You might be tempted to include wild plants in your garden. Wildflowers are great in the wild, but not so much in your garden. A typical example is the California Poppy, if planted in a garden with fertile soil, grows very tall and tends to flop all over. It can be a laborious task to get rid of.

Cutting grass

Cutting the grass too short than its mowing height can damage the lawn. Generally, mowing removes the portion of grass which is responsible for the food production. But if you cut too much part of a leaf, it affects the root growth and draws the energy stored in the roots, which weakens the grass. Also, mowing too short exposes the grass tissues and creates a brown appearance on the grass.

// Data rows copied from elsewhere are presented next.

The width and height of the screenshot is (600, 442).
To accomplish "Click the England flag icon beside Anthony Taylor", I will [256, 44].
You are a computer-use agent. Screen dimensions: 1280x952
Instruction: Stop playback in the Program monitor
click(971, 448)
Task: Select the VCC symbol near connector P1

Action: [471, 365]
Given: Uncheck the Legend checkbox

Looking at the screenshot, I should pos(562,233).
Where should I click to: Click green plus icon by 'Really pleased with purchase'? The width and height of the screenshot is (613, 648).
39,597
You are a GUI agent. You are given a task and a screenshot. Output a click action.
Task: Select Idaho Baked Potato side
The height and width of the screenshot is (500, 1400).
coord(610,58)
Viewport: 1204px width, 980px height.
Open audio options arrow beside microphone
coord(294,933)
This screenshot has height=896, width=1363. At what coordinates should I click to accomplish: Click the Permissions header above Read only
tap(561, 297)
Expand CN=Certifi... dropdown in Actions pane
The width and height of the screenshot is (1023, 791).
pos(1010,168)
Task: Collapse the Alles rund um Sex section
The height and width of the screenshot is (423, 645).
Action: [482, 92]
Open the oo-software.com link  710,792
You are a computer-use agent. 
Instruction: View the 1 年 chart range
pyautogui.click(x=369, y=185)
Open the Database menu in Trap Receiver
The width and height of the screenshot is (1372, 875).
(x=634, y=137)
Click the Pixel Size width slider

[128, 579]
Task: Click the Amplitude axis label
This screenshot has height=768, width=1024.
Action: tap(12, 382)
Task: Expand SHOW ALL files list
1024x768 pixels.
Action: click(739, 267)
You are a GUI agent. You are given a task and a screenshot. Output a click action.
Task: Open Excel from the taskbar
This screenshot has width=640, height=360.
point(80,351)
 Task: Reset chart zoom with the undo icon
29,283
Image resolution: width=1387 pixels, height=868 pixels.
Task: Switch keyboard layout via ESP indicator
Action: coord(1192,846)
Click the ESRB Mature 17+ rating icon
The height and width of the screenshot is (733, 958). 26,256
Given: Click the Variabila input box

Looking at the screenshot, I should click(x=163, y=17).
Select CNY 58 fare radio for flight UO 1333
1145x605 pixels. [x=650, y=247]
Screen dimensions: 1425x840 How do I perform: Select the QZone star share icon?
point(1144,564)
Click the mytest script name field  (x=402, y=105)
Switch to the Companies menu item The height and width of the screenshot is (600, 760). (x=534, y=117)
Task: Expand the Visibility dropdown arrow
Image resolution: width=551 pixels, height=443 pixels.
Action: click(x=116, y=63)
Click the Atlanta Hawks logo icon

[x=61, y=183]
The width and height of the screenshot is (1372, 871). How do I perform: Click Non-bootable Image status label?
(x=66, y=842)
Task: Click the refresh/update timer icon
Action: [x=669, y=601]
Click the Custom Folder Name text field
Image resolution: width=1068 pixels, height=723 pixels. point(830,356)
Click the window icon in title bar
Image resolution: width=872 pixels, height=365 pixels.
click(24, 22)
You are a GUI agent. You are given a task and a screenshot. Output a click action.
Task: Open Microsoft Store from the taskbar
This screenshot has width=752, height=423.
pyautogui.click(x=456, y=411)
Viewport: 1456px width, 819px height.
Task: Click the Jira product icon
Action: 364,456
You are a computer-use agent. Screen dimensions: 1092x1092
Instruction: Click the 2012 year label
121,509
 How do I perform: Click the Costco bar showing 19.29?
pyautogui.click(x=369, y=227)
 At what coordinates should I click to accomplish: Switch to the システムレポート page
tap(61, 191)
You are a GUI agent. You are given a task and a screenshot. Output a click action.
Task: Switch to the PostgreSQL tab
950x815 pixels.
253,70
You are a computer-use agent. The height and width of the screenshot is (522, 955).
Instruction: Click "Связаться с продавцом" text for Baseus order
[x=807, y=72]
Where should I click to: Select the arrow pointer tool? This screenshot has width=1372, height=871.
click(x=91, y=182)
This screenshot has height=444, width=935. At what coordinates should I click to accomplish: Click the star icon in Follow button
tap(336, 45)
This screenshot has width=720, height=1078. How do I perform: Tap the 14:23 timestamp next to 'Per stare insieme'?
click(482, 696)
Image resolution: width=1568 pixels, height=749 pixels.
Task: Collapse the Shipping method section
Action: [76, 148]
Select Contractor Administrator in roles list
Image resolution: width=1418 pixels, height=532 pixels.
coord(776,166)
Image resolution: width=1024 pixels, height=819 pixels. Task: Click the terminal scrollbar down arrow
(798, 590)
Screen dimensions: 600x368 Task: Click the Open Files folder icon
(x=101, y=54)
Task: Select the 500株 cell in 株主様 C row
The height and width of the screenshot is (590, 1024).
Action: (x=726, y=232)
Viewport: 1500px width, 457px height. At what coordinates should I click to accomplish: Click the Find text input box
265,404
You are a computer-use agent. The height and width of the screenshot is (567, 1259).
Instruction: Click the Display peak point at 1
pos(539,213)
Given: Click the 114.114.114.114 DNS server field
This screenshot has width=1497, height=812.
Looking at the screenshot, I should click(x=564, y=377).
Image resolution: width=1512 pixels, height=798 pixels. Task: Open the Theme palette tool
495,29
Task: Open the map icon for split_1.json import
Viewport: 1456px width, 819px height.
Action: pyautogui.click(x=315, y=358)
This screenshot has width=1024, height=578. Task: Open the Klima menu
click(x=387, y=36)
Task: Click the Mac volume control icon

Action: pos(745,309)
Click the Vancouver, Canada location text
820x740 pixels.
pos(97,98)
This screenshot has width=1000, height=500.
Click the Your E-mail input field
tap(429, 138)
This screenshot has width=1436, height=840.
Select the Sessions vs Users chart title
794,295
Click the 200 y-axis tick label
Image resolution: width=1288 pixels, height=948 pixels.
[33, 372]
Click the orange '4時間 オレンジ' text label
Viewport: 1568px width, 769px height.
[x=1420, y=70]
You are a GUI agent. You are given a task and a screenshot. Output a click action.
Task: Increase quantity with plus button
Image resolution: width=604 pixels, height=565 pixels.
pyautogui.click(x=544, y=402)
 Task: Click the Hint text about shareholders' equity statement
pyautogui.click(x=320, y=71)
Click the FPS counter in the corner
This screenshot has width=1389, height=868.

Overlooking scale and proportion

Every professional landscaper knows that one should use different plant lists for a small private garden as for a large public park. Always visualize the dimensions of the area you are about to landscape. Plants’ irregular growth and adjacent construction damages lead to creating an unsafe area rather than a peaceful and safe landscape. How to honor the importance of scale?. Think about how the planting design will change and grow over time, right from the beginning of the design process.

Bad pruning habits

Pruning usually helps. However, if not done correctly, it can harm the plant; too little is better than too much. A general rule is to take off no more than a third of the whole plant. You can prune for aesthetics, like trimming a hedge or making a plant look less unruly. You can also prune for health – by cutting a plant (especially a bush or shrub) back when you plant it, it promotes healthy root growth, essential for the plant in the summer or winter. Pruning blossoms a flowering plant, encouraging root growth, and allowing the plant to channel its energy in flowering rather than producing fruit. Deadheading flowers like daisies is also a form of pruning and encourages the plant to flower more.

Overwatering

It is essential to water plants reasonably either in the morning or at night. Overwatering severely limits the supply of oxygen to the roots leading to their decay.

Now that you are familiar with those common landscaping mistakes, you should be able to achieve the outdoor garden space you always dreamed of.